V2 optimizer #1214

jacquesqiao · 2017-01-22T10:58:35Z

把之前代码中关于optimizer的部分独立出来，放到v2里面了，不再调用config_parser来parse，而是直接生成对应的proto config。

…rser

jacquesqiao · 2017-01-23T01:17:40Z

转 @cxwangyi 之前的review：

下面这段代码里看上去有一些不一致性

optimizer = paddle.v2.Optimizer(
    learning_method=paddle.optimizer.AdamOptimizer(),
    learning_rate=1e-4,
    model_average=paddle.optimizer.ModelAverage(average_window=0.5),
    regularization=paddle.optimizer.L2Regularization(rate=0.5))

paddle.v2.Optimizer 和 paddle.optimizer.AdamOptimizer 不在同一个package里？
paddle.v2.Optimizer 从命名上看是一个 class，它的构造函数的参数里为什么需要另一个 optimizer （AdamOptimizer）呢？它们俩倒是谁是我们要的optimizer？
ModelAverage 是想叫做 ModelAverager 吗？少了个 er，貌似从英语语法上就不通了？
一个optimizer为什么需要 model averager 呢？

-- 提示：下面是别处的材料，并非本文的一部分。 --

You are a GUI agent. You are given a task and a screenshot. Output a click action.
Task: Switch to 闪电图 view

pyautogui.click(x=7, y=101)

是因为这是一个分布式optimizer吗？
我了解这些不一致性，有很多和 @jacquesqiao 的设计没关系，是因为历史原因。但是在我们的v2里看起来必须fix。

wangkuiyi · 2017-01-23T02:51:08Z

doc/design/updater.md

@@ -0,0 +1,44 @@
+# Design Doc: New Paddle API For Updater
+
+In gradient-base optimization algorithms, the parameters are updated using the gradients in each iteration. We call the component that do update work Updater.

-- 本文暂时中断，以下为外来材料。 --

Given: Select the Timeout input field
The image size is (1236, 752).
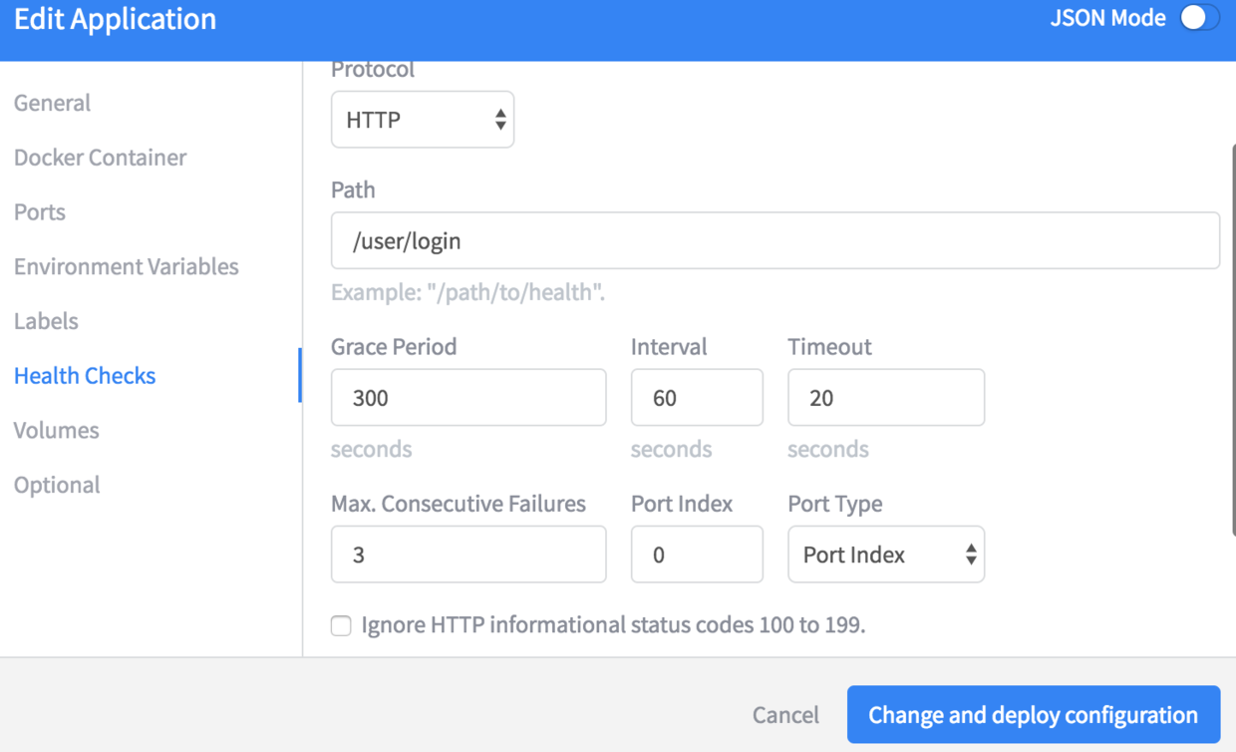Looking at the screenshot, I should (886, 398).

English grammar suggestion:

PaddlePaddle uses SGD to update parameters of a neural network. For each mini-batch, we implement the forward/backward algorithm, which computes activations and cost, in GradientMachine, and we updates model parameters using Updater. This design doc is about Updater.

好的，这个描述更加准确

wangkuiyi · 2017-01-23T02:52:03Z

doc/design/updater.md

+
+In gradient-base optimization algorithms, the parameters are updated using the gradients in each iteration. We call the component that do update work Updater.
+
+The main method of an Updater is update(parameters), there may have more then one parameters is multi-layer neural network, the Updater cann


English grammar suggestions:

Update::update updates parameters layer by layer.

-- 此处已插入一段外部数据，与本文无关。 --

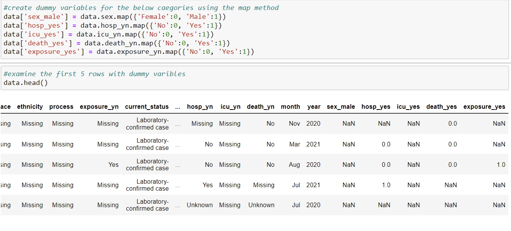This screenshot has width=511, height=231.
Task: Select a Laboratory-confirmed case cell
Action: 147,123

wangkuiyi · 2017-01-23T02:53:00Z

doc/design/updater.md

+In gradient-base optimization algorithms, the parameters are updated using the gradients in each iteration. We call the component that do update work Updater.
+
+The main method of an Updater is update(parameters), there may have more then one parameters is multi-layer neural network, the Updater cann
+update each parameter one by one with updater.update(parameter)


update为什么不是GradientMachine的一个method，而需要在GradientMachine之外再新建一个class Updater呢？

updater完成update功能，GradientMachine中包含一个updater对象，并且在完整forward/backward之后，根据自己的需求调用updater.update来更新参数，这么个顺序。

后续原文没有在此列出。